High-resolution and conventional transmission electron microscopy has been used to study exsolved augites from the Laramie Anorthosite Complex, and the hrtem images have been interpreted through extensive computer-generated image simulations. The results illustrate the complexity of interface structures and morphologies in exsolved pyroxenes and confirm that defects such as dislocations and stacking faults play an important role in pyroxene exsolution processes.

Pigeonite in the Laramie augite occurs as both “100” and “001” lamellae, and the degree of coherency of the interfaces is inversely related to the lamellar size. Both sets of lamellae grew by the propagation of growth ledges, and hrtem images of the dislocations on “100” growth ledges are consistent with unit Burgers vectors of [001]. The interfaces of “001” pigeonite lamellae have a stepped morphology where they intersect (100) stacking faults in the pigeonite; the faults have the stacking sequence +- -+ and therefore can be described as single blocks of orthopyroxene structure. The 10/12[001] partial dislocations at the terminations of the stacking faults are dissociated into two equal partial is approximately 5 nm apart, and the stacking sequence of the faults between the two partials is + - + Where “100” and “001” pigeonite lamellae approach each other, the “100” lamellae typically have bulges on both sides, and the “001” lamellae are hooked, probably at least partially because of interaction between the strain fields of the growing lamellae. In an additional unrelated observation, narrow orthopyroxene lamellae grew from their tips as entire lamellae, rather than by a ledge mechanism. Each growing orthopyroxene unit cell is led by two partial dislocations, the strain fields of which cancel each other.

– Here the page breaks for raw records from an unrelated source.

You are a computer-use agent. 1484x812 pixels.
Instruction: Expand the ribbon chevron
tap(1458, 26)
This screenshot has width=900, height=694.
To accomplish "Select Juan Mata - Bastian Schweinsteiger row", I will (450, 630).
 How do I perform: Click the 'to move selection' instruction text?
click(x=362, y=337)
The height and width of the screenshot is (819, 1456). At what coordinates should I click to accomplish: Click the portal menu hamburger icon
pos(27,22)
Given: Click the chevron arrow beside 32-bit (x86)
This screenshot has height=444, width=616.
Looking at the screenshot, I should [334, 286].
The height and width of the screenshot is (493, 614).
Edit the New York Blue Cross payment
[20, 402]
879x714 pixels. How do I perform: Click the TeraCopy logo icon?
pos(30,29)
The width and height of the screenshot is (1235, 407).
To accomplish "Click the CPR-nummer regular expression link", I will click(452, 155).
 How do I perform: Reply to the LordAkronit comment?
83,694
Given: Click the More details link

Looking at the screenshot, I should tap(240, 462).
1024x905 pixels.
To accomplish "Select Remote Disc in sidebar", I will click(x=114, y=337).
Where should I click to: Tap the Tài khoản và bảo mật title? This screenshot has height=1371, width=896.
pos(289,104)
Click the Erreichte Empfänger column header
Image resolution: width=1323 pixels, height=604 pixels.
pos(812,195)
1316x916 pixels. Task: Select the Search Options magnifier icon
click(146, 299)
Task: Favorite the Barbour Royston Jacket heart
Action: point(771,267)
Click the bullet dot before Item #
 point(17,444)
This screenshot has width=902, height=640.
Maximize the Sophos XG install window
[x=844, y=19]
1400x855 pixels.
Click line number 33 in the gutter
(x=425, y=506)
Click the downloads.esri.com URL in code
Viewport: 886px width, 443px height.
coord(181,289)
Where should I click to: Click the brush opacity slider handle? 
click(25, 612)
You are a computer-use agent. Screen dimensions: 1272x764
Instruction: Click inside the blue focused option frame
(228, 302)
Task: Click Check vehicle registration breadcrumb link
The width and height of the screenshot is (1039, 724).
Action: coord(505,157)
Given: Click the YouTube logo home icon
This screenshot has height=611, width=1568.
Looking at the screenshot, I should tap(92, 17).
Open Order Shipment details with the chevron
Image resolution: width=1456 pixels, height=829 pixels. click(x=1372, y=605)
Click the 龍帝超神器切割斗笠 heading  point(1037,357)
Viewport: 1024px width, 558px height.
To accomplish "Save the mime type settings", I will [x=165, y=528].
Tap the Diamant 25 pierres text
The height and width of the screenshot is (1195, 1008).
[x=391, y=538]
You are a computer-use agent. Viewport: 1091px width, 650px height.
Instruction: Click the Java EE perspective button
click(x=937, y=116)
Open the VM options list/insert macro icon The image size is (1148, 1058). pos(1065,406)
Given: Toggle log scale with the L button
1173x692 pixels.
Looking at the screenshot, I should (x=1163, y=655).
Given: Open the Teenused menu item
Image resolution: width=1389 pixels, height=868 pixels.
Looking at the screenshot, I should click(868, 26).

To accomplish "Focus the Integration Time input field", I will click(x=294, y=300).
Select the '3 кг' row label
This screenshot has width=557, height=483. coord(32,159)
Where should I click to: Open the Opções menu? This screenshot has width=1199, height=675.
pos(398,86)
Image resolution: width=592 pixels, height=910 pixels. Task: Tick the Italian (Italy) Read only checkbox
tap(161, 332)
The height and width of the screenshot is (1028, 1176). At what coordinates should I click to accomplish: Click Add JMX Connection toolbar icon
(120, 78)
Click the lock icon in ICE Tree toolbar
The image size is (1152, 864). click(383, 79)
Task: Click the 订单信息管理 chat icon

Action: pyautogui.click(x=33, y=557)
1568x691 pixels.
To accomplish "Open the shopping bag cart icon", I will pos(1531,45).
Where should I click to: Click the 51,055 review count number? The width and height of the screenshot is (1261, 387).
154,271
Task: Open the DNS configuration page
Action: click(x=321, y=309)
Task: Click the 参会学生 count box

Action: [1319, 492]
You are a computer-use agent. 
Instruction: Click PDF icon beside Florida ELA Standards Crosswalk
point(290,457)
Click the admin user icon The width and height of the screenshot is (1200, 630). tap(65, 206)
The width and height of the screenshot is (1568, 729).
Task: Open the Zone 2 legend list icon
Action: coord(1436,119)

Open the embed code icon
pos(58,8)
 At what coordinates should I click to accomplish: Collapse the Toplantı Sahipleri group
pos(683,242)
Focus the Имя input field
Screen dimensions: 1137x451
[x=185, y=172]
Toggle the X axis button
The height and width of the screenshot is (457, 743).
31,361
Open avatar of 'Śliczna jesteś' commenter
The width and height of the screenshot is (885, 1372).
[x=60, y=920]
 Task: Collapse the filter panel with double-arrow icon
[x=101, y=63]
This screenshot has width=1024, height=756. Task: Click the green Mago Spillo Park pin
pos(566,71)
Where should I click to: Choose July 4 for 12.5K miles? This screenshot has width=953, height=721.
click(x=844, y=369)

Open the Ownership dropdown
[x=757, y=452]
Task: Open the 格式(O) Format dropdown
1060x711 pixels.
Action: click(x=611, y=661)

Most of the stacking faults observed in orthopyroxene involved skew reversal of an even number of (100) octahedral layers, and most of the faults observed in pigeonite also consisted of even numbers of octahedral layers and were separated by slabs of ordinary pigeonite containing an even number of octahedral layers. However, a number of odd-layered faults also were observed in both orthopyroxene and pigeonite, indicating that a full description of the stacking phenomena in real pyroxenes requires the use of 0.45-nm (100) slabs of structure, rather than the 0.9-nm layers used by some authors, HRTEM images indicate that the stacking faults in pigeonite nucleate symmetrically about the B chains of the pigeonite structure. The structures and distribution of the stacking faults show that their positions are structurally controlled and confirm that they formed below the C2/cP21/c transition temperature.